The education portion of the project covers a chronology of education policies following the Supreme Court decision of Brown v. Board of Education of Topeka in 1954 and how their foundations and implementation created or contributed to racial inequalities. That education analysis includes an acknowledgment of how schooling during the pandemic shed light on this history.

“In more ways than one, the schooling experiences of students of color during the COVID-19 pandemic have illustrated that contemporary educational inequality is inextricably linked with the history of education, and other sectors such as public health and housing in the United States,” the report reads.

It covers the early days of schooling, roughly starting with the 1800s “common school” system of universal schooling funded by local taxes—and the disparate experiences among various racial/ethnic groups at the time when it came to education access and quality.

From there, the report explores the national patchwork of desegregation court orders following Brown; the resegregation that emerged years later, and the topic of school choice in the 1990s; the relationship between school and neighborhood segregation; the role federal funding policies and high-stakes testing play in furthering racial inequities in education; and the question of inequalities in terms of school curriculum—namely whose history is taught in class, and whose is excluded or sidelined.

That last topic, curriculum, is particularly pertinent to educators facing legal restrictions in teaching about certain aspects of U.S. history. In at least 18 states, educators are banned in how they can discuss topics of race and racism.

This reality is not lost on the project writers.

“One of the highlights of the report is that the very content that is being politicized currently has never, in its totality, been a part of the fabric of public education curriculum,” White said.

It’s partly why researchers such as Eric Duncan, director for P-12 policy at The Education Trust, praise this report for offering teachers context they lack from their own experience as students.

“You can’t expect that our teaching population who have gone through schooling in America would understand this context, because it’s not taught in traditional settings,” Duncan said.

Why educators need to know education history

For years now, school districts, education researchers, and nonprofits have devoted time, money, and personnel to highlighting and attempting to dismantle inequalities in public education.

The historical context of how systems were created, for whom, and by whom, is key to this work, Duncan said.

For instance, debates around affirmative action in university enrollment need to factor in the issue of legacy admissions, in which the children of graduates are given preferential treatment. Because of past laws banning admission to Black students’ ancestors, these descendants are limited in their eligibility for legacy consideration, Duncan said.
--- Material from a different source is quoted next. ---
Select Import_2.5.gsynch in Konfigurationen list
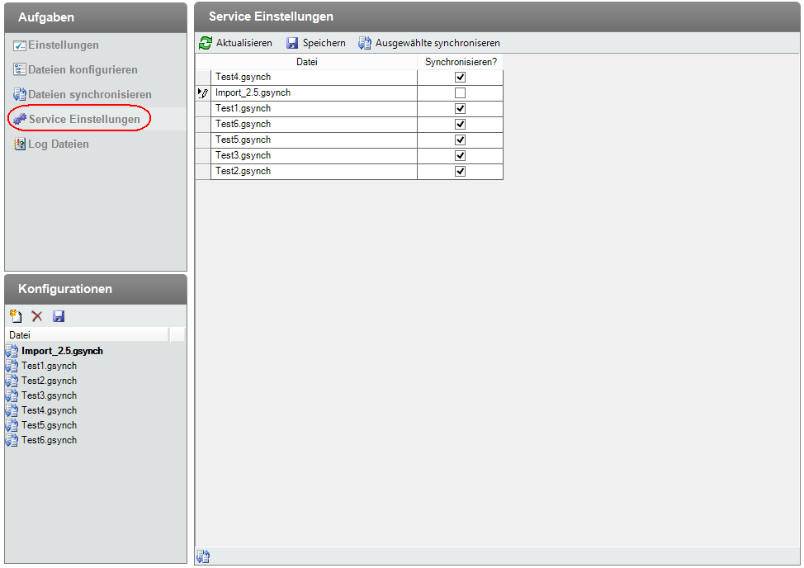 point(62,351)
And research has shown that “raising awareness of systemic inequities and their effects can foster empathy and lower explicit and implicit biases toward marginalized groups, whether among school administrators, teachers, or others,” said Felice J. Levine, executive director of the American Educational Research Association, or AERA.

“Every individual involved in public education—as a teacher, administrator, parent, or taxpayer—should be fully aware of the history and persistent ramifications of the racial inequity ingrained in our system,” Levine said.